─── PAGE TEXT
The Good, The Bad, and The Hybrid: A Reward Structure Showdown in Reasoning Models Training
Subramanyam Sahoo
TL;DR
This paper studies how reward design affects RLHF-aligned fine-tuning of LLMs on mathematical reasoning tasks. It proposes hard, continuous, and hybrid reward formulations, plus an adaptive scheduler to balance exploration and stability. On GSM8K with a LoRA-tuned Qwen3-4B, the hard reward achieves the best final accuracy (~40%), continuous rewards offer greater training stability, and hybrid schedules provide intermediate gains, illustrating trade-offs between direct correctness and richer signal optimization. The work emphasizes careful reward calibration and scheduling as key drivers of alignment and provides a scalable framework for future reward-model experiments.
──────
Write the next part of the page on reward design for reasoning model training, picking up after its final sentence.
─── DATA FOR ANALYSIS
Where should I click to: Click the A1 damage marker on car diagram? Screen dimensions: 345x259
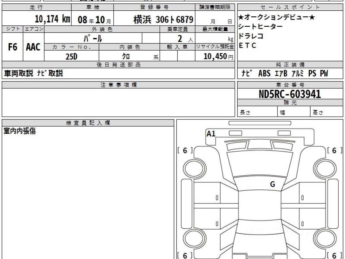point(211,134)
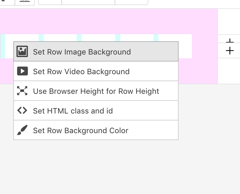Pick the Use Browser Height for Row Height text
The width and height of the screenshot is (240, 194).
tap(96, 91)
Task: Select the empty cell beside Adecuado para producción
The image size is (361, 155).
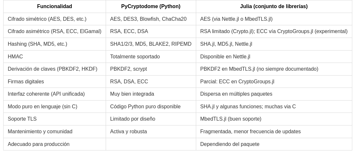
──────
* **THE ANSWER**
Abstract
Reward design is central to reinforcement learning from human feedback (RLHF) and alignment research. In this work, we propose a unified framework to study hard, continuous, and hybrid reward structures for fine-tuning large language models (LLMs) on mathematical reasoning tasks. Using Qwen3-4B with LoRA fine-tuning on the GSM8K dataset, we formalize and empirically evaluate reward formulations that incorporate correctness, perplexity, reasoning quality, and consistency. We introduce an adaptive hybrid reward scheduler that transitions between discrete and continuous signals, balancing exploration and stability. Our results show that hybrid reward structures improve convergence speed and training stability over purely hard or continuous approaches, offering insights for alignment via adaptive reward modeling.